Type out again, unchanged, the lines of the records that begin at the line containing "You are a computer-use agent. Image" and continue through the line containing "click(265, 490)", with both of those lines included.

[Records from a dataset]
╭──

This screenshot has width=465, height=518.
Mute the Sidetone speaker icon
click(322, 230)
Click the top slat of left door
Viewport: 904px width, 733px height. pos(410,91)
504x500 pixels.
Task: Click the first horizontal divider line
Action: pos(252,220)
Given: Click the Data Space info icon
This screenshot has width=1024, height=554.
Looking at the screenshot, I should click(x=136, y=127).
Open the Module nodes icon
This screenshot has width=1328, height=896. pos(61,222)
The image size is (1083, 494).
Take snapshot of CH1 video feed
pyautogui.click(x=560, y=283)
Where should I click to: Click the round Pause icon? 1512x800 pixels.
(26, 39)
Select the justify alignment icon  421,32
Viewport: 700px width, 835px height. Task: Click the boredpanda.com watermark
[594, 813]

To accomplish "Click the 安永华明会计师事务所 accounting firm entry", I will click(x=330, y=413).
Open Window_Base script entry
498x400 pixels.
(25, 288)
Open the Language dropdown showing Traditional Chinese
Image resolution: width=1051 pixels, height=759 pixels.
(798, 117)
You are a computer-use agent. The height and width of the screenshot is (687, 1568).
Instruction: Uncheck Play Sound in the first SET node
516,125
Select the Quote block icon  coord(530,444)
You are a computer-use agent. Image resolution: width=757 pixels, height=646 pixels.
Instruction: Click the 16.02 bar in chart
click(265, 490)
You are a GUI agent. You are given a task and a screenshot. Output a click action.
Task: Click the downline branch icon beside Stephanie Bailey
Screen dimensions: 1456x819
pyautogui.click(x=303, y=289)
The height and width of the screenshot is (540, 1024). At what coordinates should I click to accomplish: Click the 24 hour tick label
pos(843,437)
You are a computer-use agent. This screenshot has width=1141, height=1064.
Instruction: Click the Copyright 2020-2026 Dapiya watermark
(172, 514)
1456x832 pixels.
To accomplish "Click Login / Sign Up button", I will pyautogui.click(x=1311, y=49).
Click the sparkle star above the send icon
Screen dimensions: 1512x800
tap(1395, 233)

╰──

● Worked solution
You are a computer-use agent. Image resolution: width=757 pixels, height=646 pixels.
Instruction: Click the 16.02 bar in chart
click(265, 490)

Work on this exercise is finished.